*EXERCISE DETAILS:* Summarize the text on ethical veganism as a philosophical belief in two sentences.

*PAGE EXCERPT:*
Following on from the case of Conisbee v Crossley Farms Ltd and others, the Norwich Employment Tribunal has ruled that ethical veganism is a philosophical belief and therefore, a protected characteristic under the Equality Act 2010.
Casamitjana v The League Against Cruel Sports
Mr Casamitjana has brought a claim for unfair dismissal and discrimination against his former employer, The League Against Cruel Sports. Mr Casamitjana claims that he was unfairly dismissed because he raised concerns that his former employer’s pension fund was investing in companies that had links to animal testing.
The recent ruling does not settle the claim but confirms that ethical veganism is a philosophical belief which is a protected characteristic under the Equality Act 2010.
Discrimination and development of the legal meaning of a “philosophical belief”
Direct discrimination occurs where the reason for a person being treated less favourably than another is a protected characteristic listed in section 4 of the Equality Act 2010. These characteristics are:
- Gender reassignment;
- Marriage and civil partnership;
- Religion or belief;
- Sexual orientation;
- Pregnancy and maternity.
Prior to this 2020 Casamitjana ruling on ethical veganism and the extended definition of “philosophical belief”, the Employment Tribunal (“ET”) and Employment Appeal Tribunal (“EAT”) had already started to consider and adopt an expansive approach to the definition of a “philosophical belief”.
Back in 2010, the EAT confirmed that an employee’s belief that action was urgently needed to address climate change, could amount to a philosophical belief as it was “cogent, serious, coherent and worthy of respect in a democratic society” in the case of Nicholson v Grainger plc. The EAT rejected the argument that political or science-based beliefs could not fall within the meaning of a “philosophical belief”.
There have been a plethora of interesting cases on the development of the definition, including:
- In 2013, the ET held that a political belief (that of democratic socialism) could amount to a philosophical belief. The ET applied the Nicholson criteria when coming to that decision.
- In the case of Hashman v Milton Park (Dorset) Ltd, the belief in the sanctity of life which extended to an intense anti-fox hunting stance was held to be a philosophical belief.
- In Maistry v BBC, the ET held that a journalist’s belief in “the higher purpose of public service broadcasting” was a philosophical belief.
- The ET broadened the definition of a philosophical belief even further in Hawkins v Universal Utilities Ltd t/a Unicom, whereby the ET held that a belief that “it is wrong to lie under any circumstances” amounted to a philosophical belief.

*SUPPLIED MATERIAL:*
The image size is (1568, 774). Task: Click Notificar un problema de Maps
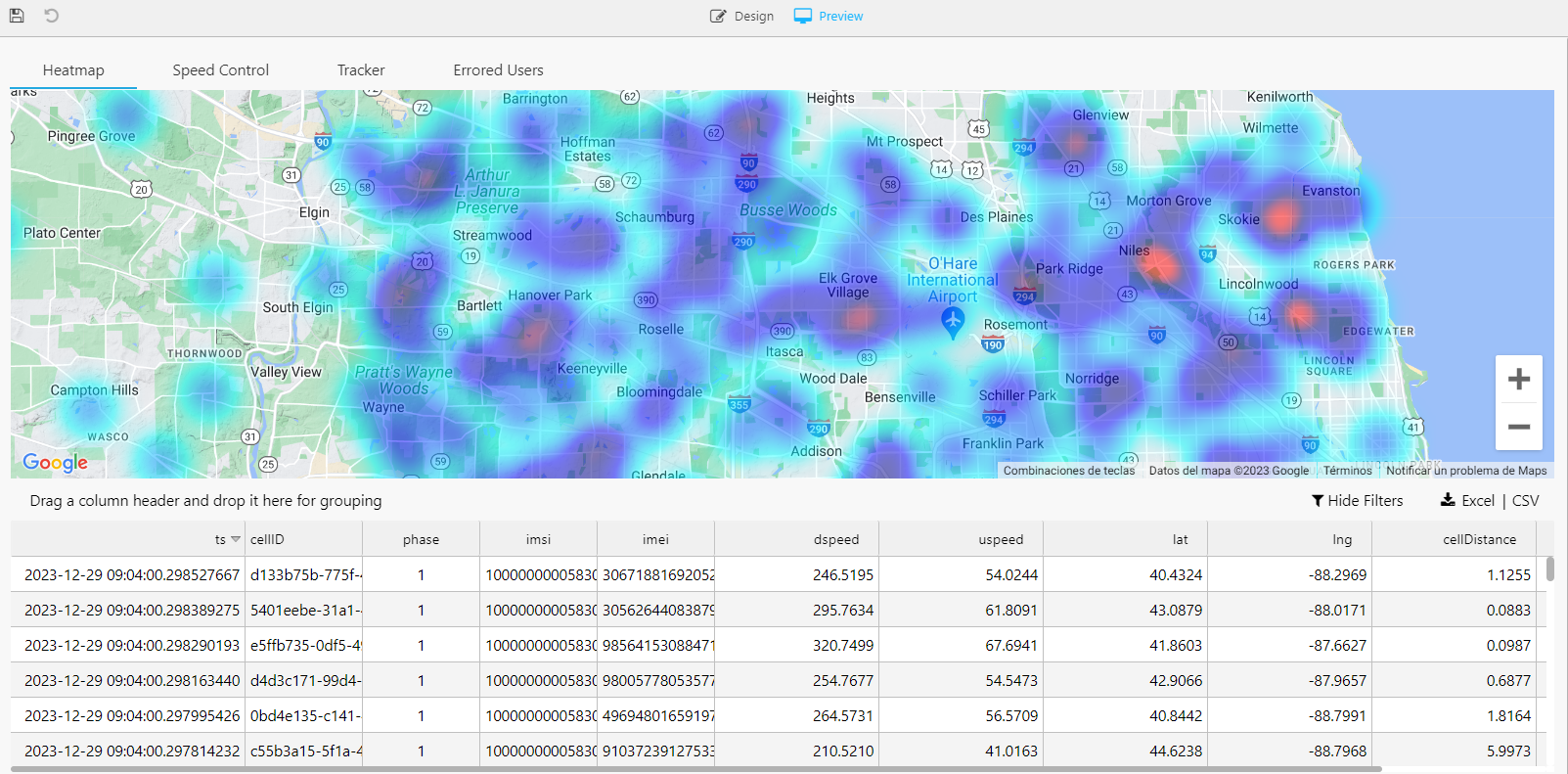[1466, 471]
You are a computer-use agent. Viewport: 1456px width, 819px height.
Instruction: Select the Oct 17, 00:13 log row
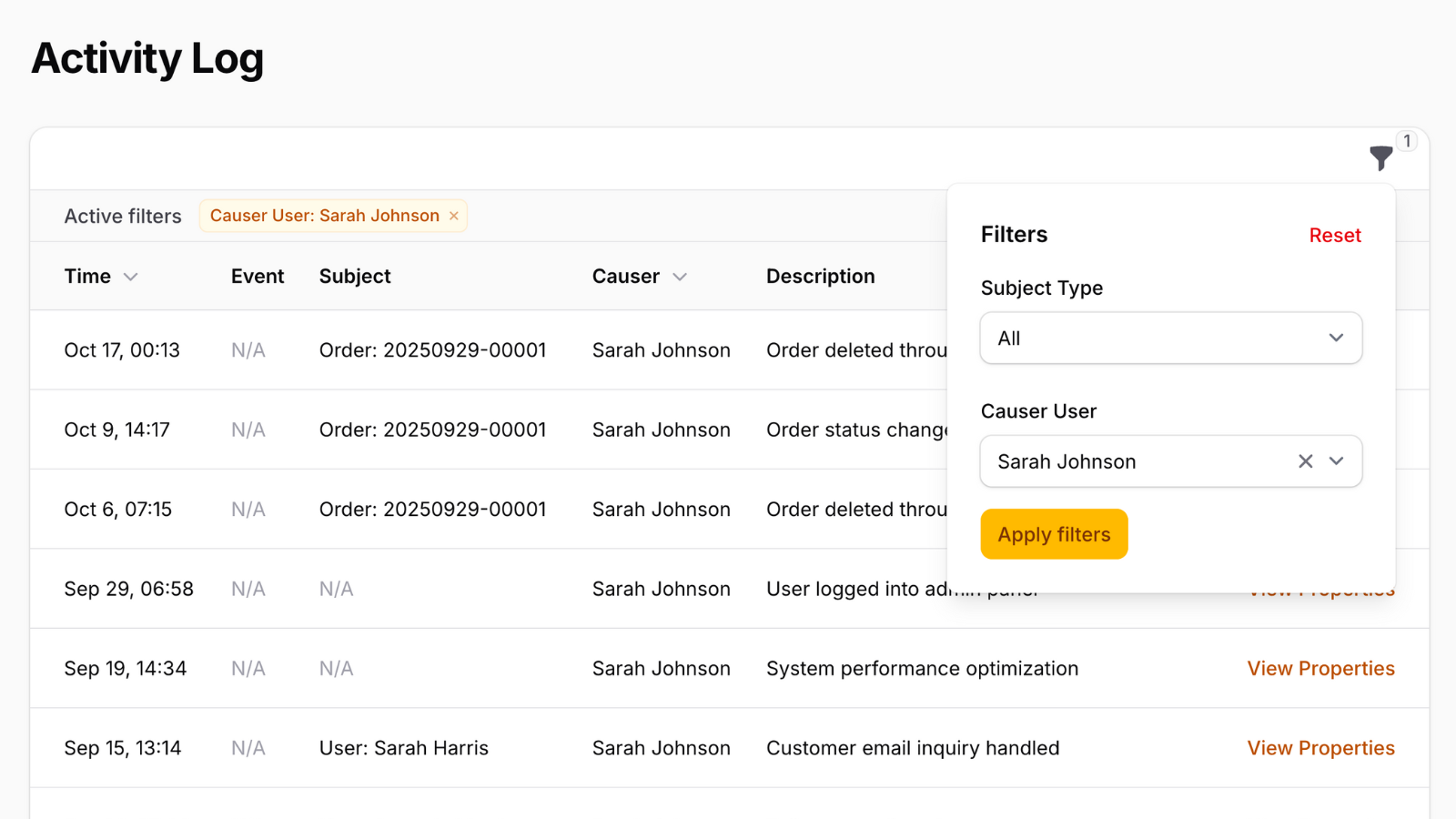pos(122,350)
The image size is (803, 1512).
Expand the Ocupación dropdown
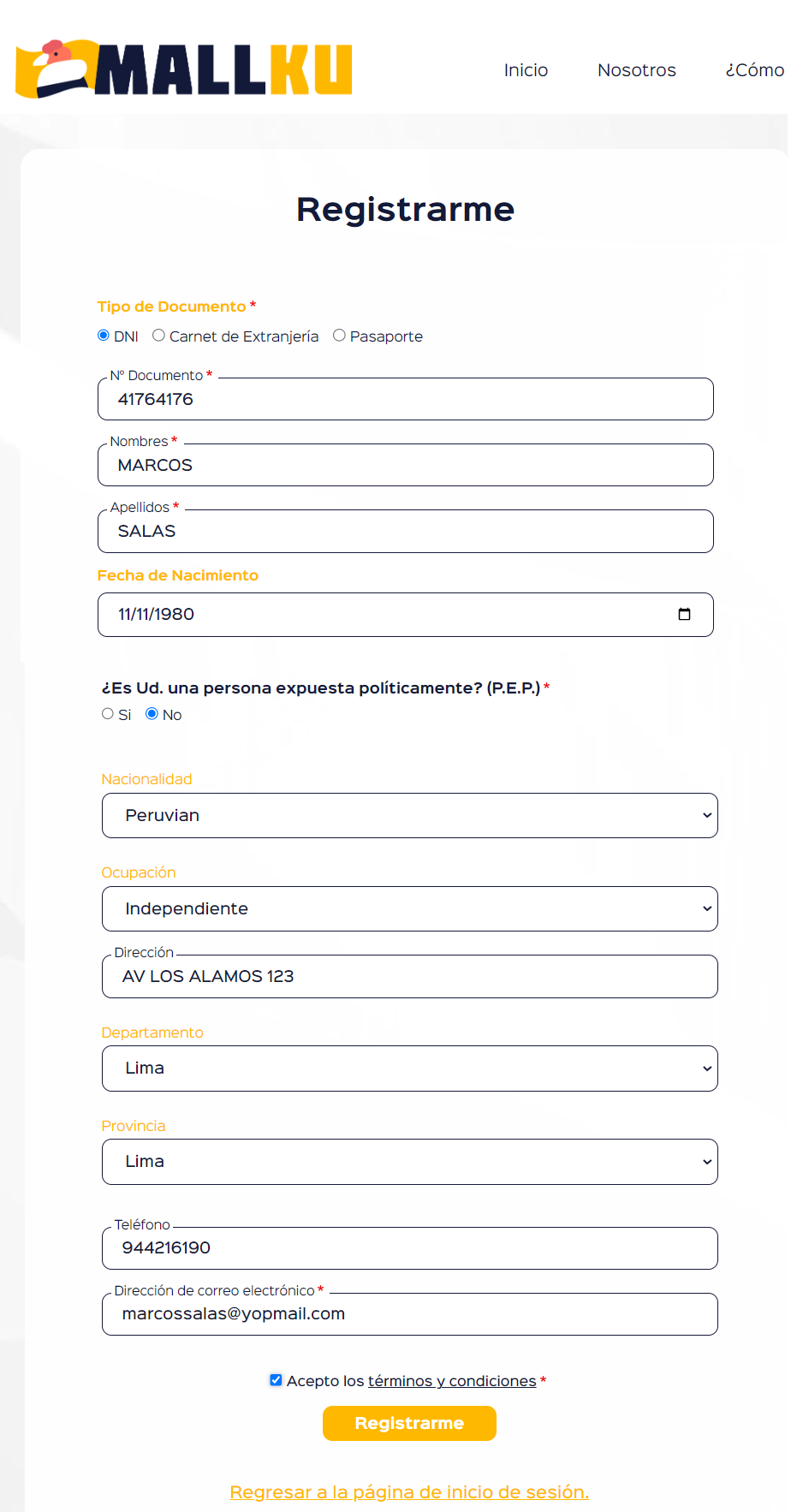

*RESPONSE TO THIS TASK:* In Casamitjana v The League Against Cruel Sports, the Norwich Employment Tribunal ruled that ethical veganism is a philosophical belief and therefore a protected characteristic under the Equality Act 2010, though the ruling does not settle Mr Casamitjana's claim for unfair dismissal and discrimination. The ruling follows an expansive approach the tribunals had already begun to take, holding that beliefs such as the need for urgent action on climate change, democratic socialism and the view that it is wrong to lie under any circumstances can amount to philosophical beliefs.